The new Airline is being promoted as Taiwan’s first wave of public-private development that will make electric air travel possible within the coming years.
The company will have 18 Chinese-made electric planes that will be powered by hydrogen and lithium batteries, or fuel cells. Solar Brave has already spent 40 million Taiwanese dollars ($1.2 million) to procure the engines, which will put the company in a competitive race to build the first complete airliner that runs on battery technology.
The biggest challenge Solar Brave will have to overcome is that the market for commercial air travel in Taiwan isn’t big. According to the Times of Hong Kong, international passengers who traveled through Taoyuan International Airport had only 0.04 percent of total traffic.
Electric planes with only one seat are slow, the company says, especially when loaded with weight-consuming cargo or other appliances. Altering the plane’s design to add a second seat to each row will increase the number of seats carried to eight.
Most electric airliners are powered by rechargeable batteries that are fastened around each of the plane’s individual wheels. The charging circuitry will be on the ground instead of the front wheel, which raises safety issues. In order to overcome the problem, Solar Brave is now planning to introduce solar panels in every part of the plane, and will also install a remote control that will allow flight crews to tell the battery to connect with power sources located near the ground or the airport.
Other solar-powered plane designs are starting to become popular with other airlines, including Dubai-based FlyDubai, an all-electric four-carrier operated by the government-owned airline.
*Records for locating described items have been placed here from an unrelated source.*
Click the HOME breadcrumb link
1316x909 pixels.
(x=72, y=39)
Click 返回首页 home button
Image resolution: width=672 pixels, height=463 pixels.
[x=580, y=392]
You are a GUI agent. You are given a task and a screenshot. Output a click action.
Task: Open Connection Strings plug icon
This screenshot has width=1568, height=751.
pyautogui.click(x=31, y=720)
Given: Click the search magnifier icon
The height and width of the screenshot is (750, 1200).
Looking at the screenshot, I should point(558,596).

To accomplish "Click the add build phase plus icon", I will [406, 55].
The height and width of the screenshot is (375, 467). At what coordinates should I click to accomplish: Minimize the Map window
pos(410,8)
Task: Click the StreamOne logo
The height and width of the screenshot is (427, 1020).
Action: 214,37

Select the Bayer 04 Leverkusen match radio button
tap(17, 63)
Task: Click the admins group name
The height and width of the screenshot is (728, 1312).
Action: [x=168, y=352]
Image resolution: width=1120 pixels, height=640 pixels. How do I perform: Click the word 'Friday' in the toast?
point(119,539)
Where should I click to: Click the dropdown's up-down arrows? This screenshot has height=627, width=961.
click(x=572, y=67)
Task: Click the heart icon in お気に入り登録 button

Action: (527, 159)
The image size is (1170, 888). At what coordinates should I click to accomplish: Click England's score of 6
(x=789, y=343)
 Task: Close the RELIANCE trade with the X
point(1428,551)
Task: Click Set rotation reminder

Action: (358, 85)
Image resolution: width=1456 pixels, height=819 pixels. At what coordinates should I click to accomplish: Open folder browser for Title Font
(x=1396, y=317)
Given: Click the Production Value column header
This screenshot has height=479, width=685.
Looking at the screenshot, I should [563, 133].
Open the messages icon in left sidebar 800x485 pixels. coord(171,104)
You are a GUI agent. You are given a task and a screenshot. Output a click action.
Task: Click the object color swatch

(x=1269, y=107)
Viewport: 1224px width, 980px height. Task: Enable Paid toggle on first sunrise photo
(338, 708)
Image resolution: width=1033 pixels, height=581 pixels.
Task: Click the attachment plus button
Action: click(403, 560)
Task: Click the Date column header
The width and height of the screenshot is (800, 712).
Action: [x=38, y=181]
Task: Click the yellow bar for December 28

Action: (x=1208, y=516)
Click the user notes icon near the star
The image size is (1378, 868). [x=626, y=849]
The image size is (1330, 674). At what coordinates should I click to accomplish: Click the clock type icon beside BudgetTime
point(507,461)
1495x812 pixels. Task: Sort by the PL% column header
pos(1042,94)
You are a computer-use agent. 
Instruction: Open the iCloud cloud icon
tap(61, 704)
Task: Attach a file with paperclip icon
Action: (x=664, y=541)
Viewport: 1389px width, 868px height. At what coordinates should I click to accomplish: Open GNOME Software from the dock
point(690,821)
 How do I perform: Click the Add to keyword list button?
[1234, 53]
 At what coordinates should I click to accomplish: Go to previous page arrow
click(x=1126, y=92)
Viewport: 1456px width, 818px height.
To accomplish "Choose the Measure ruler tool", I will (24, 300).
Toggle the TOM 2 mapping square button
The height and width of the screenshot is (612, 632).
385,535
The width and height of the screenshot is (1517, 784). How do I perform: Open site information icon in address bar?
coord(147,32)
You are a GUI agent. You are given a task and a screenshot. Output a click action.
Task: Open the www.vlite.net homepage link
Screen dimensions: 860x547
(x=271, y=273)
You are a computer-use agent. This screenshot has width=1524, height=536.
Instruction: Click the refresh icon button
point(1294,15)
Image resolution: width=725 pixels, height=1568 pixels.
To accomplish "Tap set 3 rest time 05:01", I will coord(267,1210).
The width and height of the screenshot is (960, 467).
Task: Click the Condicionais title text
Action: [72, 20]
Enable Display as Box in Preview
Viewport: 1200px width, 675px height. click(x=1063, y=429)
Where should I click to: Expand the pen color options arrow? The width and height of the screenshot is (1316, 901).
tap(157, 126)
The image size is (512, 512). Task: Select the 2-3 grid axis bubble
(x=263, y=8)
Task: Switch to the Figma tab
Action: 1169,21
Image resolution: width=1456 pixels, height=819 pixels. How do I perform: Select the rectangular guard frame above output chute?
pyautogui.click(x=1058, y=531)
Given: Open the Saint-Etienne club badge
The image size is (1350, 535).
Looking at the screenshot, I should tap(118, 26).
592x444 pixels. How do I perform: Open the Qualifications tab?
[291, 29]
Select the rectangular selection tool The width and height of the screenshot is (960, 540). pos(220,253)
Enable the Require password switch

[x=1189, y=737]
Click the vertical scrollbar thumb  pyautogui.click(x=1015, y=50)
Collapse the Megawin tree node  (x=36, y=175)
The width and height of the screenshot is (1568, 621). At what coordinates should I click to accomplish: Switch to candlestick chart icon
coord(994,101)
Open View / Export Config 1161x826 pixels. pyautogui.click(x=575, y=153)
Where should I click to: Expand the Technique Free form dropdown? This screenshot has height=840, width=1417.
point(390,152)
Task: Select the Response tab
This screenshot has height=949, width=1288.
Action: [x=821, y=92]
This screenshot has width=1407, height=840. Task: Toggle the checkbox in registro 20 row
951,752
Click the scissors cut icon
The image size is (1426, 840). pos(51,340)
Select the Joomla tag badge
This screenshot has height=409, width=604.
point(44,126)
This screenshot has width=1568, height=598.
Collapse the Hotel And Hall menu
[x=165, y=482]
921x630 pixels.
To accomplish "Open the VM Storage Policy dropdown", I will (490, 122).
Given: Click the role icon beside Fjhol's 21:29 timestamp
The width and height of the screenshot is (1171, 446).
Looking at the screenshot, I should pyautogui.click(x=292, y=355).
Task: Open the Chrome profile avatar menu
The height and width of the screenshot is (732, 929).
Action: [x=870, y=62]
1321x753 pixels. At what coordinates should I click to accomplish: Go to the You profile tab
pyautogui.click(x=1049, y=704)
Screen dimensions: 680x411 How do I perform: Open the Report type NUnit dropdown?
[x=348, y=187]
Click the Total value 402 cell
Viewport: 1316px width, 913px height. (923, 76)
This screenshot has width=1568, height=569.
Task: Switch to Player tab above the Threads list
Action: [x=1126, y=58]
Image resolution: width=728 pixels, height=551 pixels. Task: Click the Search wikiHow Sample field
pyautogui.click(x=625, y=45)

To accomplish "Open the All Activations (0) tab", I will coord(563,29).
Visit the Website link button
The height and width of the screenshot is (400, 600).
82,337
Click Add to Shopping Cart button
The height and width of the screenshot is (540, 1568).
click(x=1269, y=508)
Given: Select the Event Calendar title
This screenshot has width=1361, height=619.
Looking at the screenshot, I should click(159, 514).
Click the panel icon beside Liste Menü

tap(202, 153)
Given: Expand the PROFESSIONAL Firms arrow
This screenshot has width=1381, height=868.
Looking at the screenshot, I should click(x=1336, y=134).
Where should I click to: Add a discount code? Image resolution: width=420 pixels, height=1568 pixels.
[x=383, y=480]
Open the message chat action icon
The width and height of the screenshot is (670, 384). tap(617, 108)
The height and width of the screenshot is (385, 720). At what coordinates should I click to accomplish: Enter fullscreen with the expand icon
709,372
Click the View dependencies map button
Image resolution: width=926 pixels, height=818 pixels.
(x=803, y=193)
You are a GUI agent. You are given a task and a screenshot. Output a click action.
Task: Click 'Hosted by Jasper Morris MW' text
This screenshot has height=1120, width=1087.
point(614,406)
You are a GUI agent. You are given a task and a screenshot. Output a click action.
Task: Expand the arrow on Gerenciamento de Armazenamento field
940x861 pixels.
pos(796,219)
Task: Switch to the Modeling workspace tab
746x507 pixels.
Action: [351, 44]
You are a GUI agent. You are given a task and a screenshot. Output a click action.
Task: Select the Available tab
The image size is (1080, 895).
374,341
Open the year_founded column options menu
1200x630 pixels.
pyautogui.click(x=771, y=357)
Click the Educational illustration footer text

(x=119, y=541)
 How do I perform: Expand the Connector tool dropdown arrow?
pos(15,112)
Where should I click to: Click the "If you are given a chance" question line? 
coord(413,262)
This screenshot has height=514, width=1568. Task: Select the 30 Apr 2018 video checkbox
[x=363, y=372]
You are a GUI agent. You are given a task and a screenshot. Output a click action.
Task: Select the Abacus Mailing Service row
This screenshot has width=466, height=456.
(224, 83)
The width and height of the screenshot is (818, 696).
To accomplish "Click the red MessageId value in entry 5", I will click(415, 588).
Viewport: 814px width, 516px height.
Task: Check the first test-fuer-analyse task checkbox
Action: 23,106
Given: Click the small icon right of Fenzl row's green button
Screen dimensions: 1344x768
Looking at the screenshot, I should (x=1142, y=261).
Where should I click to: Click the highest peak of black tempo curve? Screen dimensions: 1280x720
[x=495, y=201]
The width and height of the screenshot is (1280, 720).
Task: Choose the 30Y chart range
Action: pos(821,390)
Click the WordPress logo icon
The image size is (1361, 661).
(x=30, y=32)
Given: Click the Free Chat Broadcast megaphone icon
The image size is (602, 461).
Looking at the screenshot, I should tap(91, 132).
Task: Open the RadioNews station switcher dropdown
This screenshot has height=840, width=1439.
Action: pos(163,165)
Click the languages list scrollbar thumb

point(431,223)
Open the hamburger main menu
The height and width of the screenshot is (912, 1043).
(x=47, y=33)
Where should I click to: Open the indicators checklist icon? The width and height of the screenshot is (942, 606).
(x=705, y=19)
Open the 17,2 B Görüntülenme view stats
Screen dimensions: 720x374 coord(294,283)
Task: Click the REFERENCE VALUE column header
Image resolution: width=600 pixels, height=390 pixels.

In 2017, the company’s chairman announced that eight lithium batteries could power six of the planes. Boeing, the maker of 747 aircraft, last year patented a solar-powered version of the passenger jet that is at an advanced development stage.
The Earth’s air-travel infrastructure already faces an imminent capacity crunch. The Swiss Federal Institute of Technology estimates that worldwide passenger traffic could expand exponentially over the next 35 years. This would require the doubling of existing air-travel infrastructure, the institute noted. In 2050, the institute estimates that the combined global population could reach 12 billion — 1.7 times the number today.
“The appetite for more flights on more routes — and better routes — will most certainly create demand for yet more airports, more cities, even more miles of runway, more aircraft and yet more and more passenger facilities and even more aircraft type choices,” the institute concluded.